Au pied du mur

Devant le mur. Le surface est vierge, pleine d’une couleur et vide de forme. Les meilleurs instants de cette journée sont juste devant moi. Quelques secondes seulement, quelques minutes. Le tracé. Un orchestre à un seul instrument. Une ligne qui sépare, forme, inscrit. Des lettres puis un mot devrait apparaitre. Ces lettres je les connais par coeur. Je les ai dessinées 1000 fois. Et pourtant. Je veux qu’elles soient à chaque fois inédites. Alors je sors ces feuilles. Mon laboratoire. Ces anti-sèches de l’écolier qui me rassurent. Je les regarde. Je les discute avec autrui. Aujourd’hui rien ne me va. Elles ne me parlent pas. Sauf ce « i » que je n’ai jamais fait.

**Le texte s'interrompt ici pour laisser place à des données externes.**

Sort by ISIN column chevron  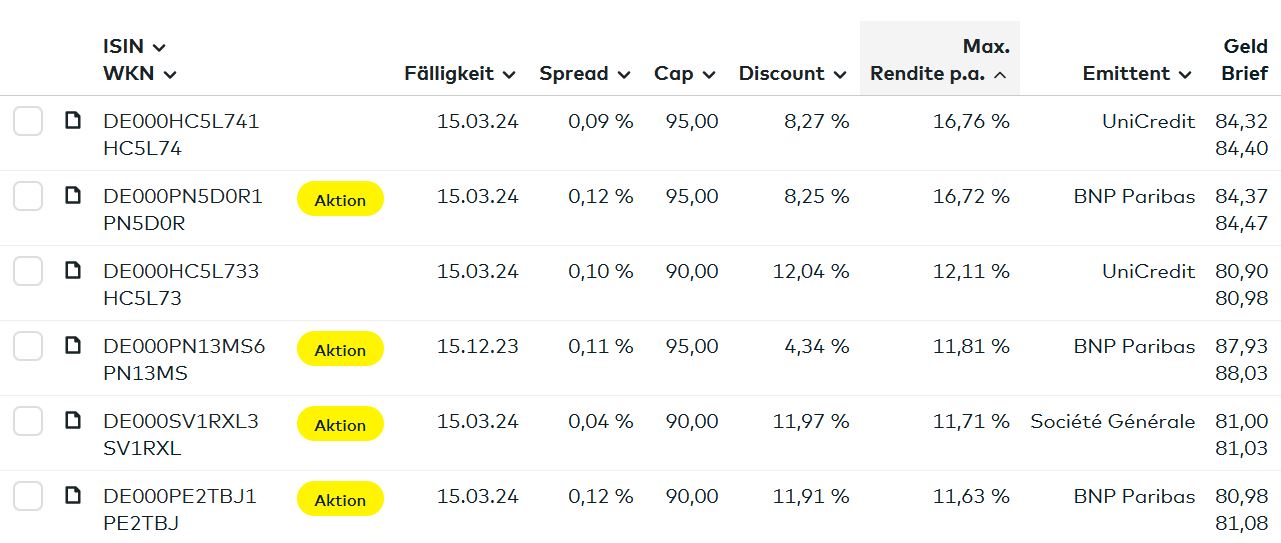point(159,47)
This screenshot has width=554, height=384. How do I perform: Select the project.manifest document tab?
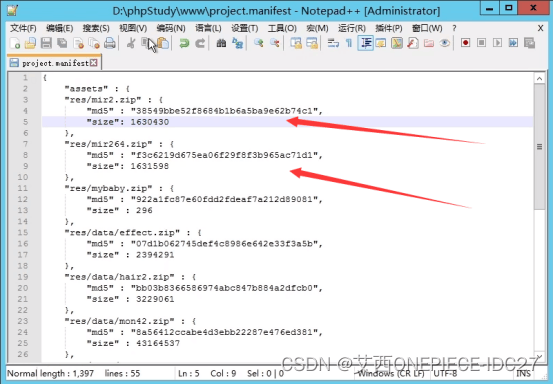pos(54,63)
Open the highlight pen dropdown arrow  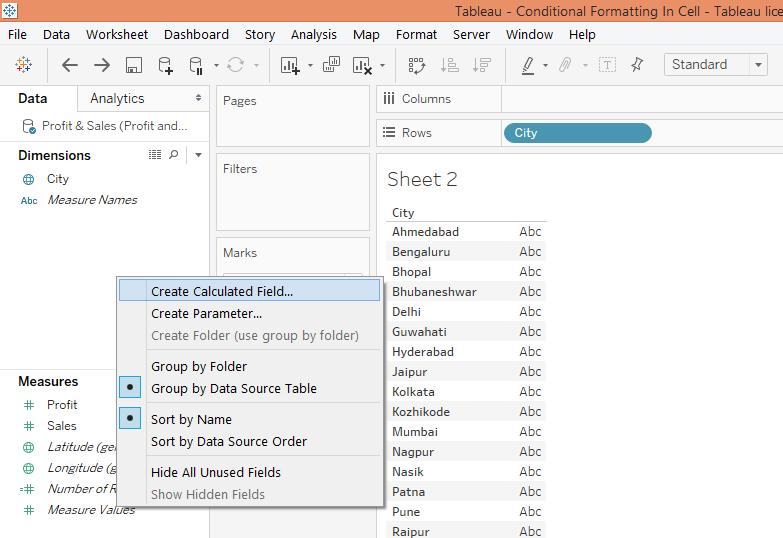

Alors j’y vais. Je me lance. Je trace. C’est bien ce « i » qui se dessine. Il faut continuer, les autres attendent. J’aime l’instant alors je veux qu’il soit bref et intense. Que les lignes s’enchainent sans qu’il y ait à réfléchir. Un espèce d’instinct qui fait que la ligne c’est moi. Que quoi qu’il arrive ça donnera ce que j’attends d’elle. Je pose la feuille. Je n’en ai plus besoin. Je trace un Z, puis un autre Z. Une pause.Un Y.

Je pensais dompter ces lignes. Elles sont beaucoup plus sauvages qu’elles n’y paraissent. Il faudra ajuster, effacer, modifier leurs trajectoires pour qu’elles soient comme je l’entends. Aujourd’hui, ce n’est pas mon jour. Je n’aurais pas rentré mon « blaze » en un jet. Tout n’est pas perdu. Mais demain tout ira mieux.

Toulouse. Octobre 2011. Photo par Supadope.